The knee wasn’t anything as serious as the daughter of an orthopedic surgeon might fear, but it did require that he limp to the car and put his arm around her neck while she eased him into the front seat. The real problem—the ailment that, it turned out, had actually been growing inside him during the three sleepless months he had been in the North—started with a tickle in the throat that, after he’d spent an entire day face-planting in the snow, became a violent cough that seemed to be kicking at his chest from the inside. By the time they made it back, he was burning up, and she put her hand on his forehead and his cheek and told him that she felt terrible, that the whole skiing thing was all her stupid idea, and could she at least make him a cup of tea, which she did while he curled up on her dorm-room couch. “There,” she said as he blew on the steaming mug and took a sip. “Does that feel better?” He stayed three days.

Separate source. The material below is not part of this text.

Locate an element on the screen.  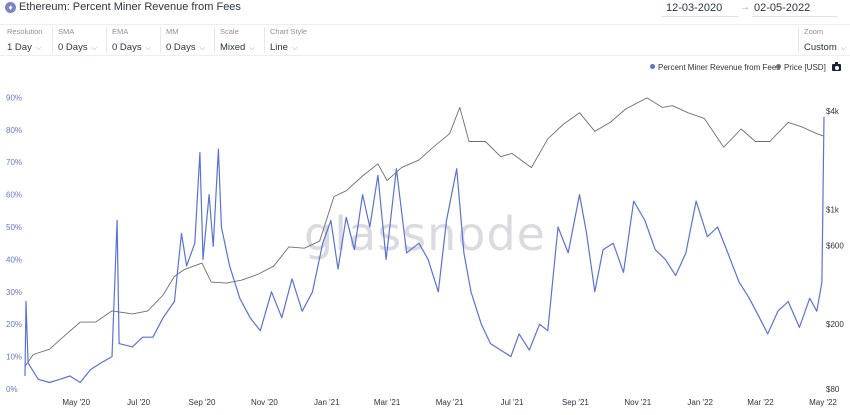
y-left-tick-label: 0% is located at coordinates (12, 390).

He knew all the laws regarding roommates and girls, but in his defense, he did have pneumonia and the flu at the same time, and he did stay confined to the couch, almost entirely unconscious, and when Helene did finally kiss him, it was only on the forehead during the height of a fever so he was never entirely sure if he’d dreamed it. All of which Anders would gladly relay to Donny, even though Donny had told him nothing about his pursuit of Helene, had in fact kept it all quite hidden in a way Anders found thoroughly shady. But regardless, he remained in her room instead of returning to his own, a detail that was hard to explain, as was her staying awake at night to read to him from
Middlemarch.

He woke at dawn after the third night, the sky lightening from navy to white and a blade of pink light burning the eaves across the quad. He cracked open the window, and the coastal air washed over him, a mix of salt and smoke and spruce. In a few hours she would be up to check his temperature and put a cool rag on his forehead and look at him with a squint of sympathy that was so imbued with affection it made him grin like an idiot. His fever was back up to 103. He needed more care, she told him, from a doctor, and he needed a real bed. The dorms would be closing soon and she had to get home for her own holiday in Wellesley, so it was understandable, at least rationally, that during his subsequent sleep, she called his house in Fayetteville and spoke to his father.

He would pay to hear a recording of that telephone conversation, to hear how Helene had introduced herself to his mother, how his mother had responded, how Helene had explained the predicament—that Anders was too sick to ride the bus and certainly too sick for an airplane—and, once his mother went to fetch his father, as he was certain she did, to hear what Judge Hill had said to this strange girl who had his runaway son on her sofa. In her defense, he hadn’t yet told her much of anything about his life at home, and so, as most people from functional families do, she’d made the assumption that his parents were worried about where he was.

“You did
what?
” Anders said when he woke up.

“He was very nice. As soon as he heard you were sick, he said he’d be right here.”

“Here? He’s coming
here?

“He said he’ll call from the airport in Portland.”

“I have to go,” said Anders, sitting up and searching around for his things.

“Just relax. He thanked me for calling. He seemed, I don’t know, relieved.”